Enforcing safety while preventing overly conservative behaviors is essential for autonomous vehicles to achieve high task performance. In this paper, we propose a barrier-enhanced homotopic parallel trajectory optimization (BHPTO) approach with over-relaxed alternating direction method of multipliers (ADMM) for real-time integrated decision-making and planning. To facilitate safety interactions between the ego vehicle (EV) and surrounding vehicles, a spatiotemporal safety module exhibiting bi-convexity is developed on the basis of barrier function. Varying barrier coefficients are adopted for different time steps in a planning horizon to account for the motion uncertainties of surrounding HVs and mitigate conservative behaviors. Additionally, we exploit the discrete characteristics of driving maneuvers to initialize nominal behavior-oriented free-end homotopic trajectories based on reachability analysis, and each trajectory is locally constrained to a specific driving maneuver while sharing the same task objectives.

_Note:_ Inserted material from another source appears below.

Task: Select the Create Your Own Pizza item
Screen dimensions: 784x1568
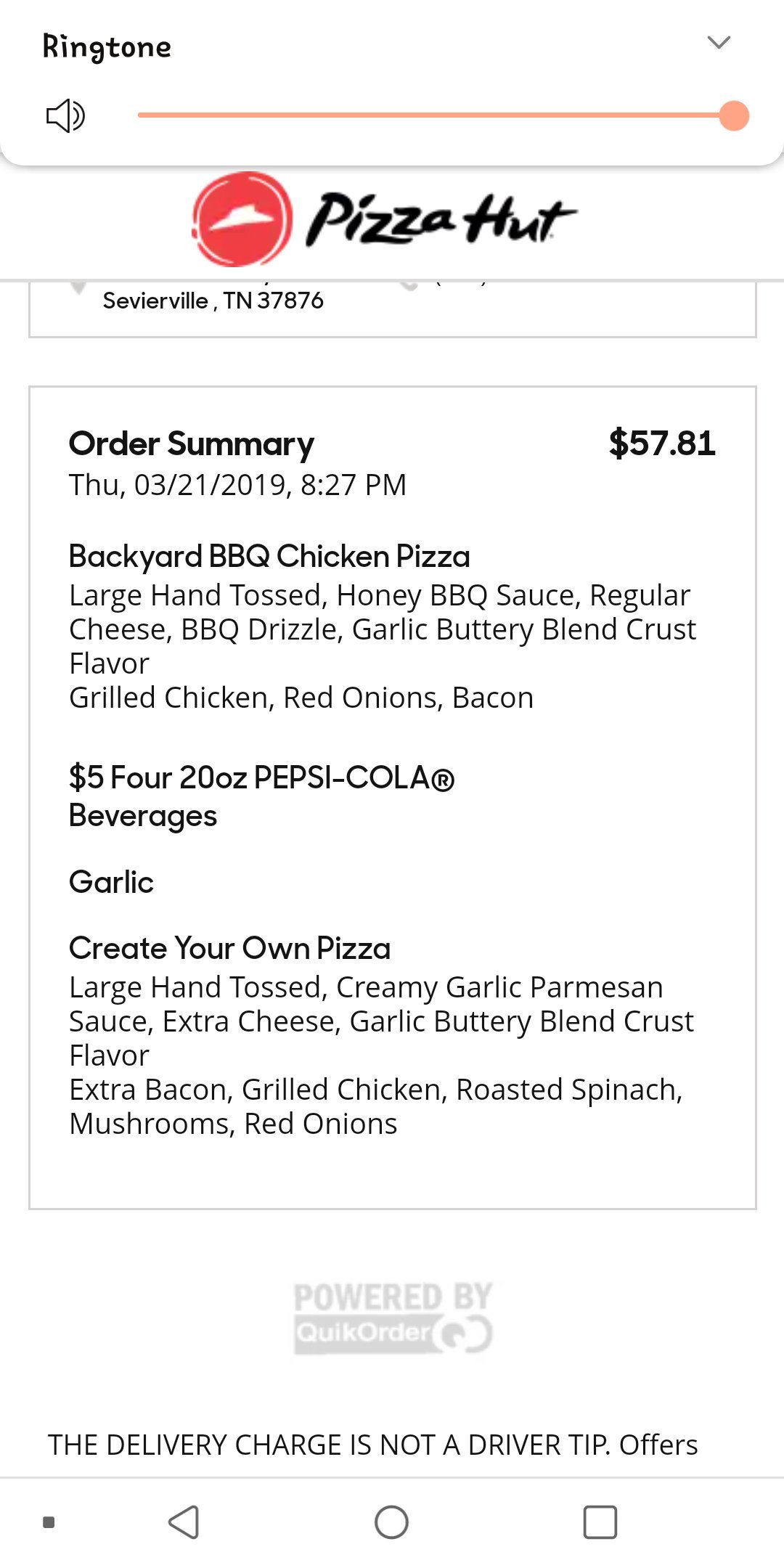Action: (229, 949)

By leveraging the bi-convexity of the safety module and the kinematics of the EV, we formulate the BHPTO as a bi-convex optimization problem. Then constraint transcription and over-relaxed ADMM are employed to streamline the optimization process, such that multiple trajectories are generated in real time with feasibility guarantees. Through a series of experiments, the proposed development demonstrates improved task accuracy, stability, and consistency in various traffic scenarios using synthetic and real-world traffic datasets.